Conversely, bacterial colonization or infection of the airway in COPD patients could create a permissive environment for subsequent viral-induced AECOPD. Up to one-half of COPD patients have airway colonization by bacteria, often H. influenzae, M. catarrhalis, S. pneumoniae, and P. aeruginosa ([129], [130], [131], [132], [133]). In these patients, AECOPD is often associated with an acquisition of a new bacterial strain that may be more pro-inflammatory ([21], [134]). Studies with other respiratory viruses support the possibility that bacteria may affect a later viral infection. Airway epithelial cells infected in vitro with H. influenzae and subsequently with rhinovirus display increased virus binding and epithelial cell release of neutrophil chemoattractant cytokines ([135]). Furthermore, AECOPD patients with coinfected with H. influenzae and rhinovirus had greater symptom counts, airway IL-6 levels, and fall in lung function when compared to patients with AECOPD due to bacteria alone ([136]). Taken together, the current body of evidence suggests that RSV and other respiratory viruses interact with bacteria in ways that enhance the severity of illness during AECOPD.

Other host factors and susceptibility to RSV

There are multiple potential mechanisms for increased risk of AECOPD after RSV infection in addition to effects on inflammation or immunity (Figure 1). Respiratory viruses may compromise mucociliary clearance, causing retention of secretions and bacterial overgrowth ([57], [137]). Additionally, recurrent exacerbations predispose to an increased risk of future, more symptomatic exacerbations, and it is reasonable to propose that persistent inflammation in the airway could affect subsequent responses to viral infection ([138]).

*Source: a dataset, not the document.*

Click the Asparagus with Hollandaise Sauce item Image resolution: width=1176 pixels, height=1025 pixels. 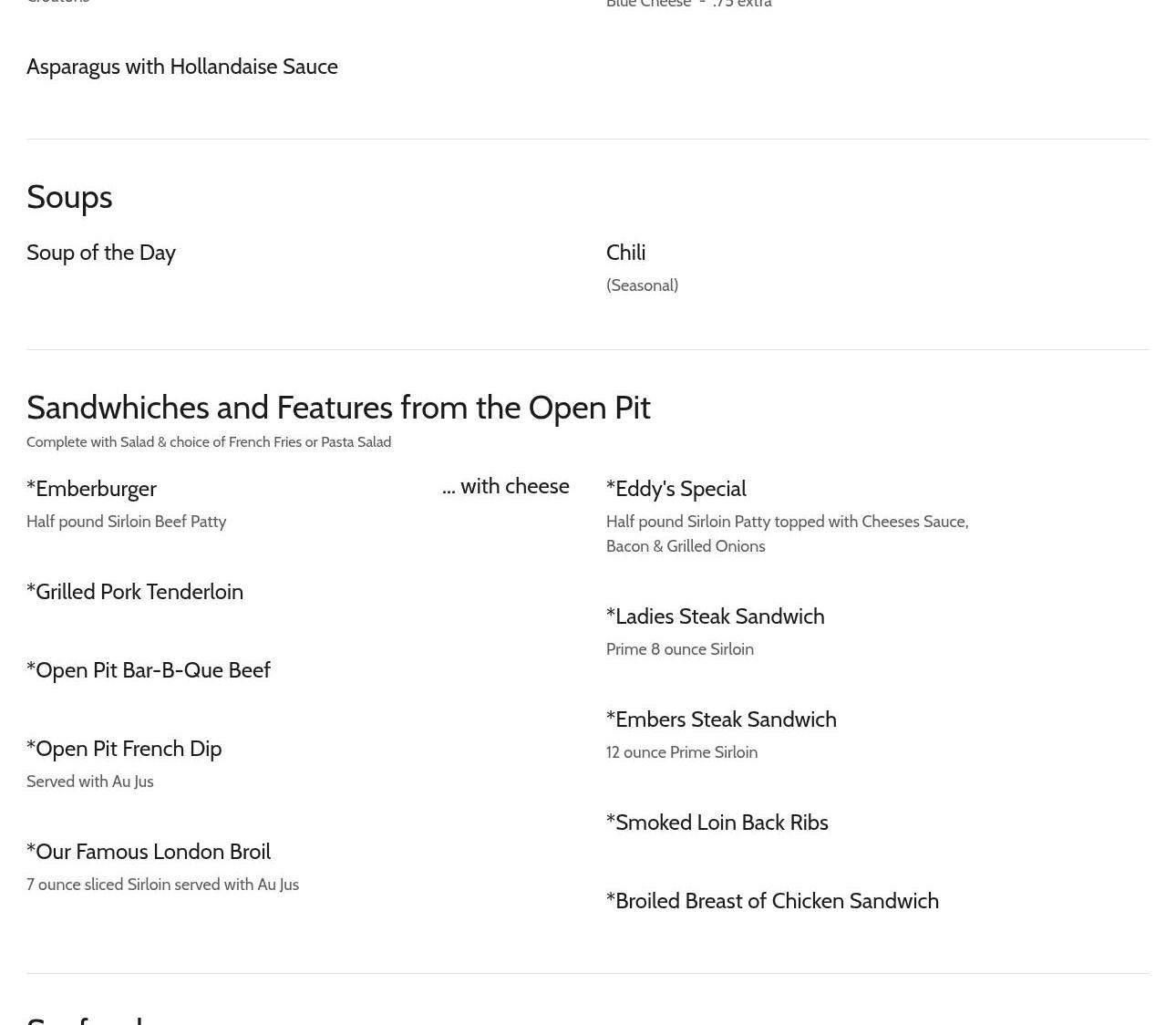(x=181, y=67)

Figure 1 Potential differences in pulmonary defense against RSV in COPD patients. Factors that include age, environmental exposures, genetics, COPD itself (e.g., bacterial colonization, chronic inflammation), or a combination of these may alter the host response to RSV thereby increasing susceptibility to or severity of infection. Altered defense responses include antiviral innate and adaptive immunity, as well as inflammation that may lead to AECOPD.

SUMMARY

Although RSV is an important cause of AECOPD and contributes to significant morbidity, health-care utilization, and mortality, the role of RSV in AECOPD is under-recognized. The mechanisms that alter the risk and severity of RSV infection in COPD patients are unclear, but likely include host genetic factors, aging-related immune decline, COPD-specific factors, virus-specific modulation of innate, humoral and adaptive immunity, and viral-bacterial interactions. Furthermore, the possibility that RSV exists in a chronic carrier state and contributes to the decline in lung function observed in COPD patients needs to be clarified. The complexities of RSV effects in COPD present opportunities for research with the goal of developing approaches to selectively modify damaging viral effects (e.g., altered airway function), while retaining beneficial immunity (e.g., clearance of virus) in COPD patients.

ACKNOWLEDGMENTS

The authors gratefully acknowledge M. McCormick for review of the manuscript and helpful discussion. The research programs of the authors are supported by grants from the National Institutes of Health and the Veterans Medical Research Foundation of San Diego. The content is solely the responsibility of the authors and does not necessarily represent the official views of the National Heart, Lung, and Blood Institute or the National Institutes of Health.